How many times must a woman fall in love with the wrong man? He's an abuser, a cheater, already married or just doesn't want to get married. His shortcomings may be plain as day, but for many women that doesn't make it any easier to let go, once they've made that fateful leap into emotional dependence.

In "Don't Call That Man!" author Rhonda Findling draws upon her personal and professional experience to help readers find the inner strength to move on , whether from an unhealthy relationship or the trauma of a recent breakup.

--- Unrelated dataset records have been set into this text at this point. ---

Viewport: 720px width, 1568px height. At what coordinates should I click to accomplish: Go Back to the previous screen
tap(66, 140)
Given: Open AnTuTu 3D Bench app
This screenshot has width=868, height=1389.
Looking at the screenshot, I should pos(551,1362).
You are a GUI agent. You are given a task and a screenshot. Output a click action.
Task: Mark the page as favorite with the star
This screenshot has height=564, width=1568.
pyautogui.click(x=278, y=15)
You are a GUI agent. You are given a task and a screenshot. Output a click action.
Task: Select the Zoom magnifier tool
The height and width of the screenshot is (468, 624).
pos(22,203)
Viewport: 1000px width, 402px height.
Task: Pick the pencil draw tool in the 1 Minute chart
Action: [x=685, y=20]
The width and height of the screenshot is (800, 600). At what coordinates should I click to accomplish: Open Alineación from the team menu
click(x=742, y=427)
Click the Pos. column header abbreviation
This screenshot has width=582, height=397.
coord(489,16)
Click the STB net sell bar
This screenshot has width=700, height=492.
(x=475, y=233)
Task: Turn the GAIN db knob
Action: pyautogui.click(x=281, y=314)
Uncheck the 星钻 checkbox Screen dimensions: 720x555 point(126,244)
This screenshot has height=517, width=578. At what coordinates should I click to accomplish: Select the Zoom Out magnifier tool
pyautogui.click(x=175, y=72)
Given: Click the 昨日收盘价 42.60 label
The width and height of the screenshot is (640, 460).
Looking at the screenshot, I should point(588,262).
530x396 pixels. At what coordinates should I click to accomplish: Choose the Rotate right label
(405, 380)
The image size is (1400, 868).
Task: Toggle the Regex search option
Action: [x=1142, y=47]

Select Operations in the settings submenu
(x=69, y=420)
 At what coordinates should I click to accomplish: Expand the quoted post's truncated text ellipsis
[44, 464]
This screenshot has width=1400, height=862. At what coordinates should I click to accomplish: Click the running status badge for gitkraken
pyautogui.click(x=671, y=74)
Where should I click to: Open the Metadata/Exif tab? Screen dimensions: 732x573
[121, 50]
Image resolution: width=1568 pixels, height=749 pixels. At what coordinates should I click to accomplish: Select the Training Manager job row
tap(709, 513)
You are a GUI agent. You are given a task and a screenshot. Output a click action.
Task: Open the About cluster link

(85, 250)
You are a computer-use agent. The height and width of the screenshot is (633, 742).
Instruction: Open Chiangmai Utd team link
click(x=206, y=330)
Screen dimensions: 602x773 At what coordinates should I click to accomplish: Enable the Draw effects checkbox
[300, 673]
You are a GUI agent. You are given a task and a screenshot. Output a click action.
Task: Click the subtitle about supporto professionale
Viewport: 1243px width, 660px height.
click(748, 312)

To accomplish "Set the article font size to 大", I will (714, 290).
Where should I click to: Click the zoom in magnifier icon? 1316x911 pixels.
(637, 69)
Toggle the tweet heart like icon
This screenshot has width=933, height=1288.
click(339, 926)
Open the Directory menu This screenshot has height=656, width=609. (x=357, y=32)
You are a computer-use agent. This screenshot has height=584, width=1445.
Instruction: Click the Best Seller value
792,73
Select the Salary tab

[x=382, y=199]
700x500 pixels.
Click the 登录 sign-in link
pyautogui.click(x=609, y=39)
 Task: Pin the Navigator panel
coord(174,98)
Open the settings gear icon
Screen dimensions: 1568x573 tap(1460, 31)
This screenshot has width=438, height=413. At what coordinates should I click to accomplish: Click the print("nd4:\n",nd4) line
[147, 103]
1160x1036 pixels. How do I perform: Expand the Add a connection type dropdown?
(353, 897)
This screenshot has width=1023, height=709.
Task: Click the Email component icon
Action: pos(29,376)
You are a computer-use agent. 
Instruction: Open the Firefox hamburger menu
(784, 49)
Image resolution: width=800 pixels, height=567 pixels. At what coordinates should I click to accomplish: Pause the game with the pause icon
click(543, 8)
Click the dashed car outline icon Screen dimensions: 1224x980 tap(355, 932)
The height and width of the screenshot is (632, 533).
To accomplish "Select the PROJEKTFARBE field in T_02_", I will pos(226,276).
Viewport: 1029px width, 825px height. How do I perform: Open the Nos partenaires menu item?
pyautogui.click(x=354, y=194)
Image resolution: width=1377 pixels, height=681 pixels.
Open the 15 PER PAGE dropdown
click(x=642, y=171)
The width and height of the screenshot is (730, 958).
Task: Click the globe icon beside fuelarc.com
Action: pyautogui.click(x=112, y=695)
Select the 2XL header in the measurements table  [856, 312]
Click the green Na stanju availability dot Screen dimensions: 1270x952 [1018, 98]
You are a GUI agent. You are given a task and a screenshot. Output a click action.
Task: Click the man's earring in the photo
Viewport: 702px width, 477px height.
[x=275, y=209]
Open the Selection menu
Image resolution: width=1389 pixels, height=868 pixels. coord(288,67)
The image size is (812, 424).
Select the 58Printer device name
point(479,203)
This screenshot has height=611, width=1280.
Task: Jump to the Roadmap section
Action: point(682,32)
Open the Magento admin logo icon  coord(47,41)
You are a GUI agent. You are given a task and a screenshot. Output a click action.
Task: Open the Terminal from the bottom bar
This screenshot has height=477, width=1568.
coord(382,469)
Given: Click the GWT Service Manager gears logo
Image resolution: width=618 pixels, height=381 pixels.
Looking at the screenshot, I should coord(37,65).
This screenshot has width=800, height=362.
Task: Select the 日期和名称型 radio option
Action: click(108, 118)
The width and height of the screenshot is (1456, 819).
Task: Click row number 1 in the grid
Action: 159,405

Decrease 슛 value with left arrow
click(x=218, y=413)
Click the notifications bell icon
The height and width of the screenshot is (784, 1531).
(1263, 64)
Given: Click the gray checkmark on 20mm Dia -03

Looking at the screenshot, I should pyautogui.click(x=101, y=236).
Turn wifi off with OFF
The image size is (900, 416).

A psychotherapist from Forest hills, Findling is an expert on relationships and offers advice on how to constructively mourn the loss of a love and get on with life. With written exercises, she helps readers uncover their personal reasons for staying hooked on a man, and offers concrete suggestions for breaking the compulsive chain.

Even the most financially self-sufficient women have found themselves groveling at one point in their lives because they are afraid to let go. But Findling stresses there is life after a failed relationship and you don't have to be afraid of being alone. There are effective ways to weather the pain of rejection with your pride and self-esteem intact. Not only will you survive, she says, you might even meet someone more suited to you.

To that end, the book includes helpful hints for schedualing free time away from the telephone, tips on identifying and dealing with ambivalent men, ways to avoid obsessive behavior, recommendations for jump-starting your social life again and guidance on surviving a setback. She's even included a 10 step program and a series of charts and checklists designed to make sure you don't call that man!